## Énoncé
Recopiez tel quel le passage qui commence à la ligne contenant « Task: Open the three-dots more options menu » et s'arrête après la ligne contenant « Action: coord(977,37) », sans reprendre les images.

## Données enregistrées
————————

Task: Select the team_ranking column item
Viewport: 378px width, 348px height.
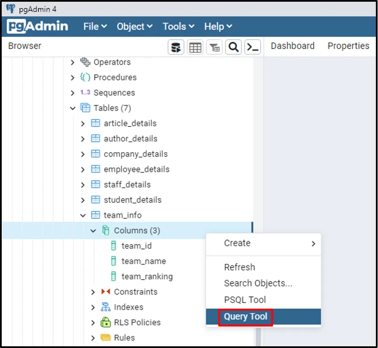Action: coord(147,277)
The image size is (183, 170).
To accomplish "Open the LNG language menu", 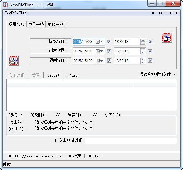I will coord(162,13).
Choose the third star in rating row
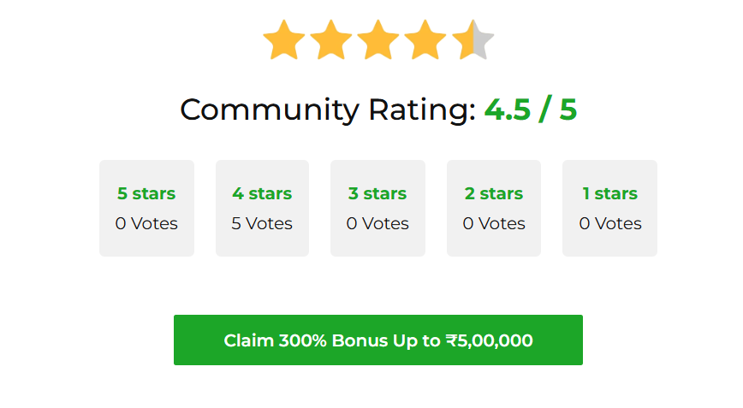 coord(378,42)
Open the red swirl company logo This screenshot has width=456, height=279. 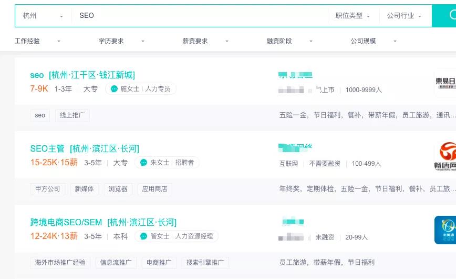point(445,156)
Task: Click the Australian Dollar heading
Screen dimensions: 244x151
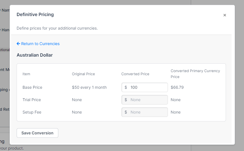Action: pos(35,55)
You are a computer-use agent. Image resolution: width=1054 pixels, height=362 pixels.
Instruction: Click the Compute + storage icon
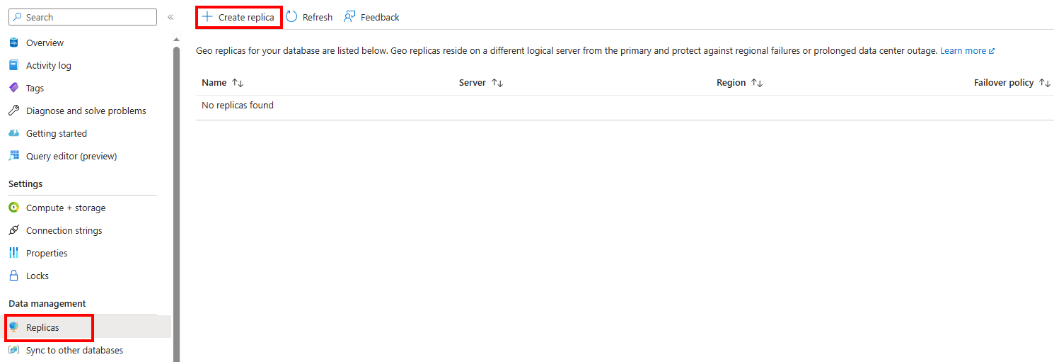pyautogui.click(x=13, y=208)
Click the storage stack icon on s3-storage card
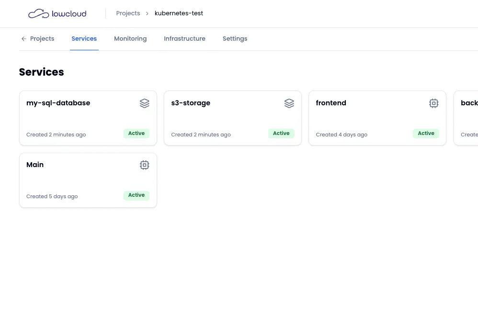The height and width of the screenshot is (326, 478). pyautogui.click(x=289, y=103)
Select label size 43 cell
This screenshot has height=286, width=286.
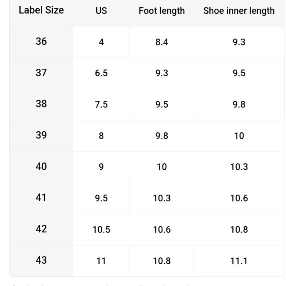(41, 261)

————————

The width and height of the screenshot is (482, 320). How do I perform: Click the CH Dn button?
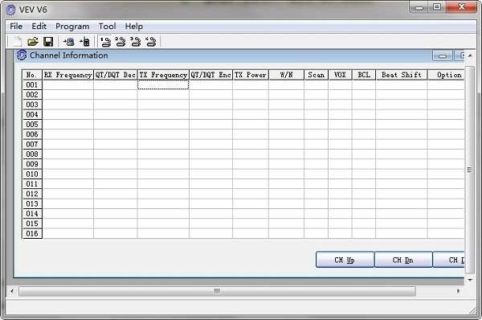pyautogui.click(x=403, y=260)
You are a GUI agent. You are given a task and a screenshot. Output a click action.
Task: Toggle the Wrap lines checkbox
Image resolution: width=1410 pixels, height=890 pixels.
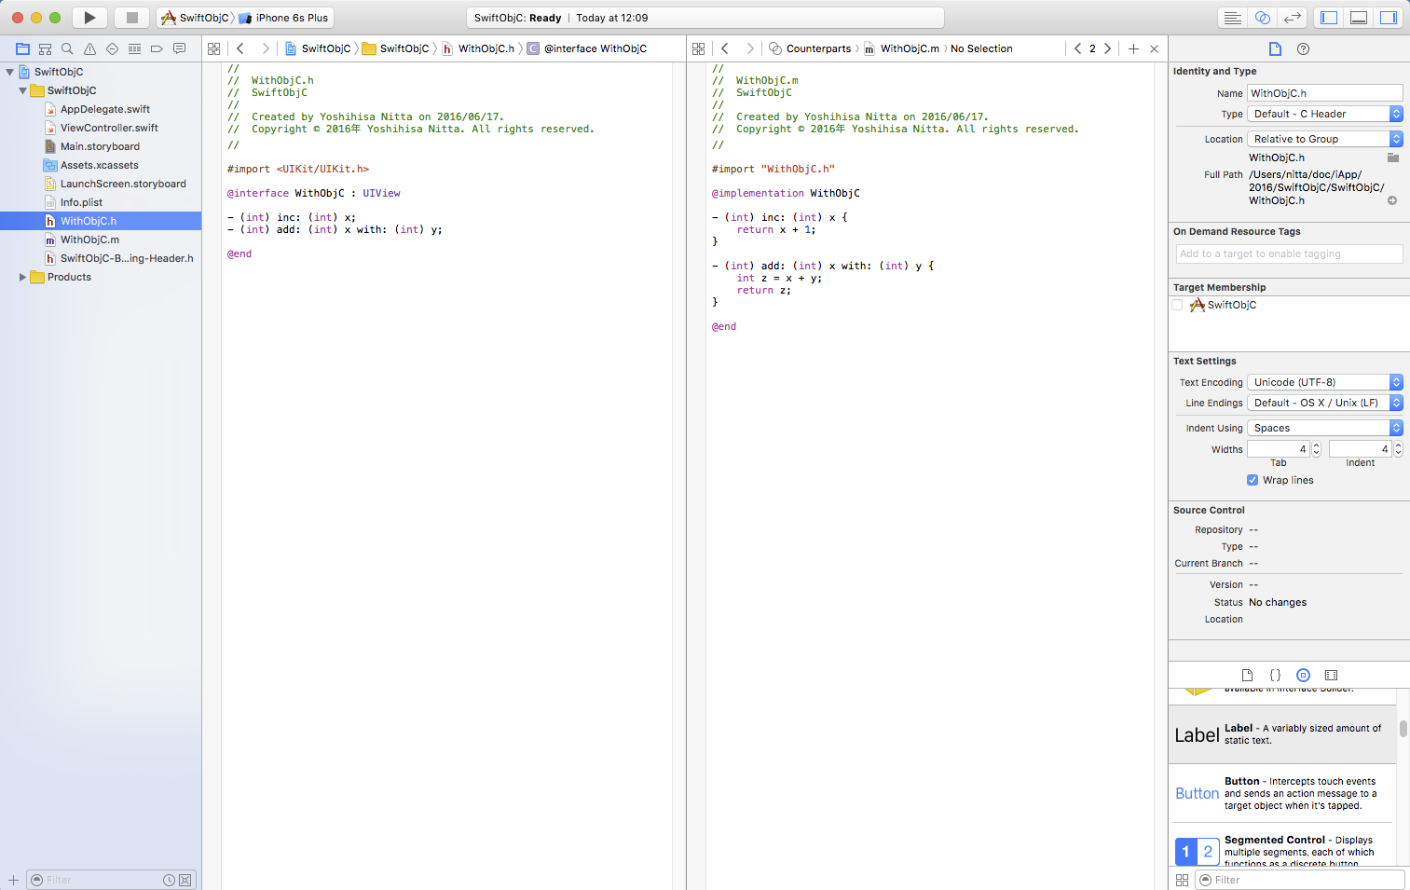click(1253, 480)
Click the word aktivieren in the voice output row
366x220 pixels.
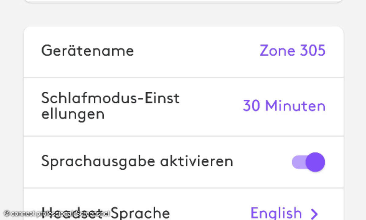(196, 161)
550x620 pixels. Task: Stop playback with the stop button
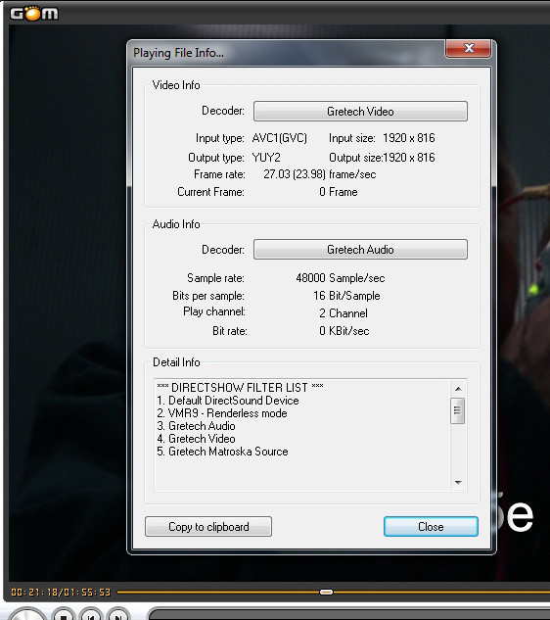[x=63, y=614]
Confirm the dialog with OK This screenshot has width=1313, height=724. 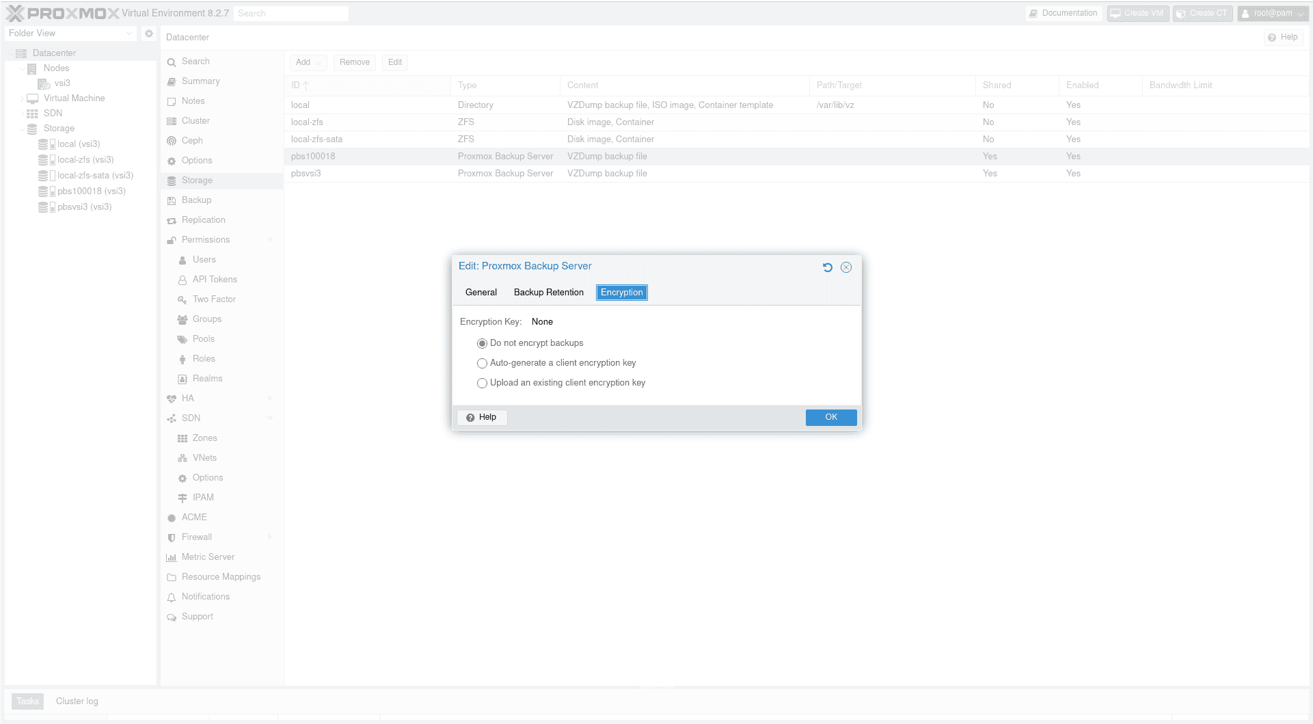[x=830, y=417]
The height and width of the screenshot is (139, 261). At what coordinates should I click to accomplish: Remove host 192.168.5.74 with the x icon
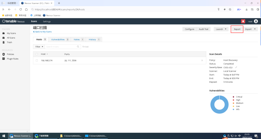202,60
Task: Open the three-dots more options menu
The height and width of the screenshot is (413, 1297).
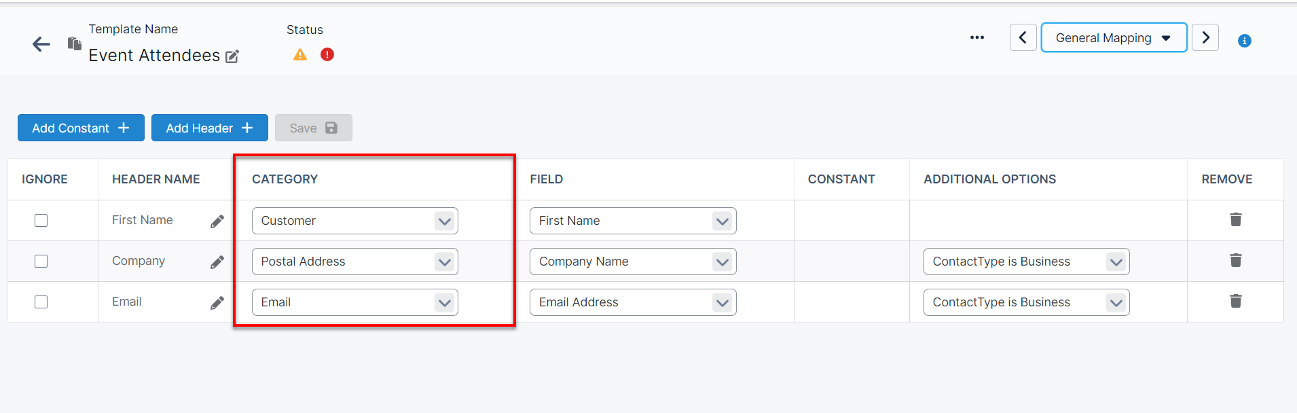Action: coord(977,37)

————————

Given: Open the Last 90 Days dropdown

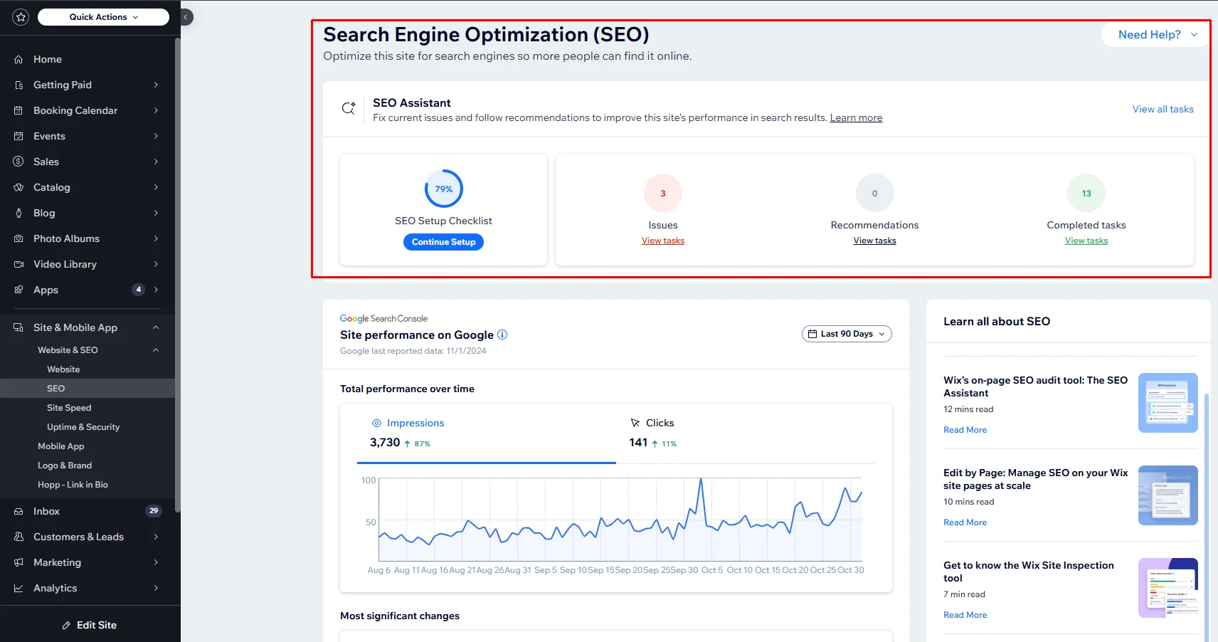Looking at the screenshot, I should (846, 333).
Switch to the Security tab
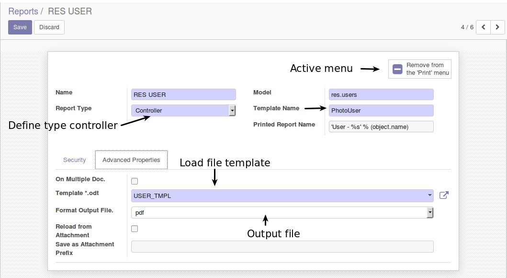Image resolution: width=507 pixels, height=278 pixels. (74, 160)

————————

## Corrigé
Task: Open the three-dots more options menu
The height and width of the screenshot is (413, 1297).
Action: coord(977,37)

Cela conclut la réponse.